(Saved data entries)
□ □ □ □ □ □ □

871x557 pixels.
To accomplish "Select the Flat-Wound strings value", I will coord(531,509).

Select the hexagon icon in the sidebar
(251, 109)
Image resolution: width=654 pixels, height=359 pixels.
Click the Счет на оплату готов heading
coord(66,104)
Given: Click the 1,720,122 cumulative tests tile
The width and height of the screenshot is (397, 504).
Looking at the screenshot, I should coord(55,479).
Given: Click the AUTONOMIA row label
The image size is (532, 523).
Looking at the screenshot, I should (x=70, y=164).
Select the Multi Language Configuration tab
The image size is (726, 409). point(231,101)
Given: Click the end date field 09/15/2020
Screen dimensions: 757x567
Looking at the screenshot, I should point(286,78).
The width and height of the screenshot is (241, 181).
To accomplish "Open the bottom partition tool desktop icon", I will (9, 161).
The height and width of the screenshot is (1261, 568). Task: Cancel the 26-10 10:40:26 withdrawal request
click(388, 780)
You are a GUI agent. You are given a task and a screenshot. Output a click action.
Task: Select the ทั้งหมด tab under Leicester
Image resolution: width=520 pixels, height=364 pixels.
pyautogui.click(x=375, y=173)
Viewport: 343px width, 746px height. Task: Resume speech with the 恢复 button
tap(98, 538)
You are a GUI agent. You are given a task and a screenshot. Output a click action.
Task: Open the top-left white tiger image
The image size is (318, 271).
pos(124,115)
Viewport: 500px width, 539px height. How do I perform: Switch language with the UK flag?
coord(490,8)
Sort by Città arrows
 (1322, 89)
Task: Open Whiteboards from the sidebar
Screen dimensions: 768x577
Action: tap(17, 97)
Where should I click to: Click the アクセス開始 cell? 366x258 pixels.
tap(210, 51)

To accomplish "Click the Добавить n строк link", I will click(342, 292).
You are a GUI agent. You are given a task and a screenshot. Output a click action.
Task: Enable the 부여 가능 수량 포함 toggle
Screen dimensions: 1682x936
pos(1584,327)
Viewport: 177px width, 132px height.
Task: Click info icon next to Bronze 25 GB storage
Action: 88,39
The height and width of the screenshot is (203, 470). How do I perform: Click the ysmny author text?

□ □ □ □ □ □ □

* WHAT YOU NEED TO DO
Copy the records above faithfully. Begin at their first line, end at the line containing "Given: Click the AUTONOMIA row label", and include nothing else.

* ANSWER TO THIS PROBLEM
871x557 pixels.
To accomplish "Select the Flat-Wound strings value", I will coord(531,509).

Select the hexagon icon in the sidebar
(251, 109)
Image resolution: width=654 pixels, height=359 pixels.
Click the Счет на оплату готов heading
coord(66,104)
Given: Click the 1,720,122 cumulative tests tile
The width and height of the screenshot is (397, 504).
Looking at the screenshot, I should coord(55,479).
Given: Click the AUTONOMIA row label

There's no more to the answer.